Dave H. is expected today. We will do some more cutting in the woods. Our big project today is pulling out the Farmall Cub. (It's under a tarp behind the old shed.) The tractor is going for a little ride over to Leffelman & Sons in Amboy to be worked on. I may need it for house-building...you never know. And I can always use the 4-foot wide, offset Mott mower to mow around my 18.71 acres. It goes a little faster than my small riding mower, but it doesn't cut as neatly. It has a snow plow, too, and a drag. All good implements to be used for snowy weather and working the soil in the spring. I'm a little late on the snow plow, but now is a good time to get things ready for spring.

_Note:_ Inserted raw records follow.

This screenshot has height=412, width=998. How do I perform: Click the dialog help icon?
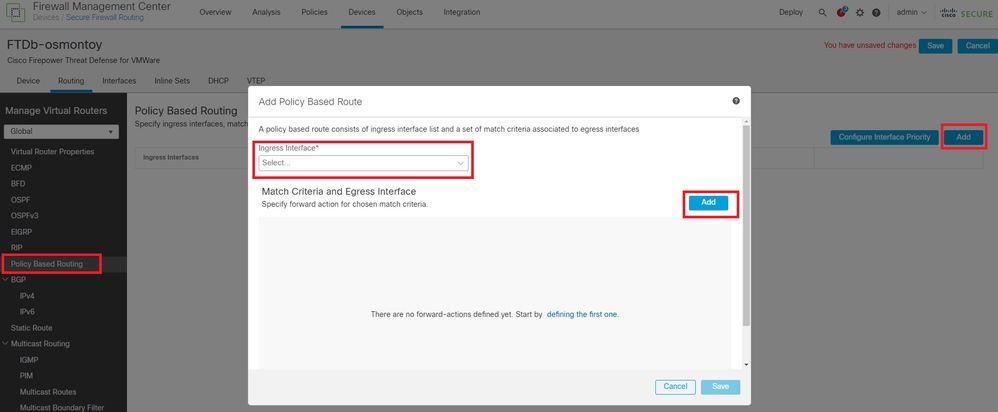pyautogui.click(x=736, y=101)
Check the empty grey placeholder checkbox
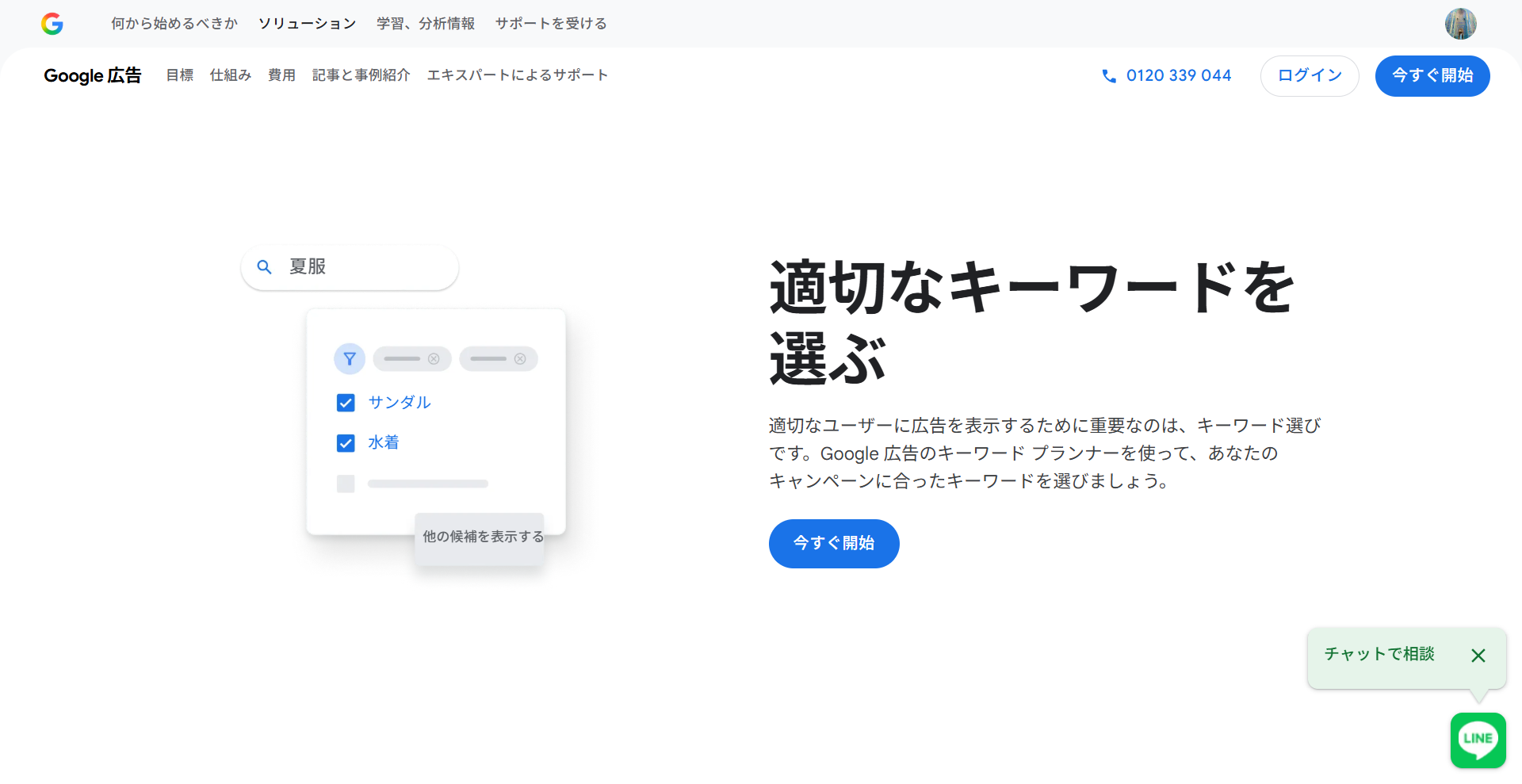The image size is (1522, 784). (x=346, y=484)
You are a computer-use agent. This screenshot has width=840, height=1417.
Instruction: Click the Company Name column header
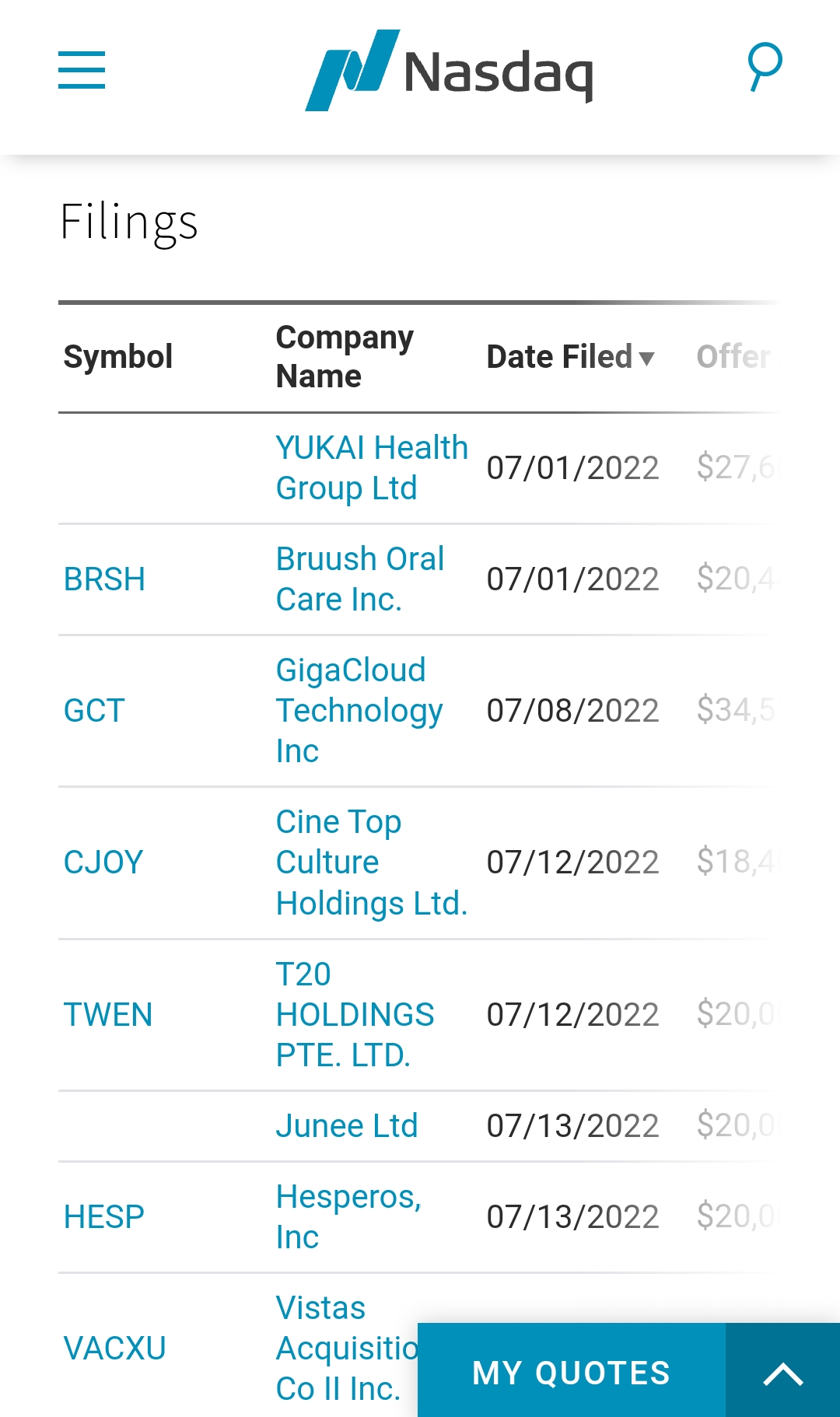pos(345,357)
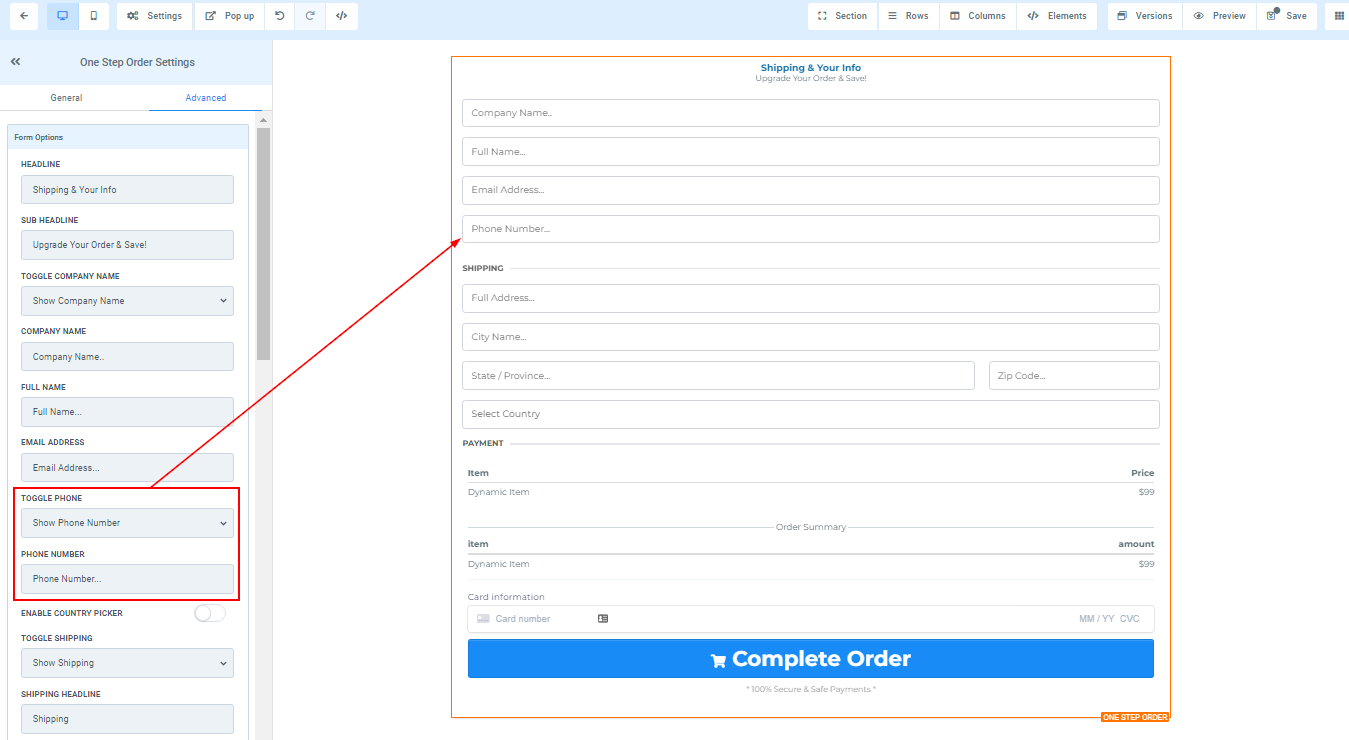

I talked with Floyd Sellers yesterday. I actually called to see how Fran was doing now that her emergency surgery is over. Long story short...Fran is doing fine. During the conversation, Floyd told me he wants to write a book about our "poisoned earth." He talked of all the plants "found along the roadsides" that are now gone, which helped people eat during The Great Depression. Floyd is a conservationist, a naturalist, an old-tyme farmer, and all-around wonderful, knowlegeable man. I told him I would try to help him write down his thoughts. Maybe we could start with an article. He was most receptive to the idea.
Last night - again - I drooled over the vegetable seeds I am ordering (and wish I could order). If only I had time to put in more gardens! So many seeds to buy, so little time to keep it all going! So I drool and dream and will buy far more seeds than I will ever use - except to use them next year. I'm getting closer to my final order. Half the fun of gardening is the dreaming! (Dear Reader, dream with me by gazing at the photo above.) Even though I sigh a lot as I look through the yummy pictures of perfect vegetables in the seed catalogs, I am very much aware of how much fun I'm having!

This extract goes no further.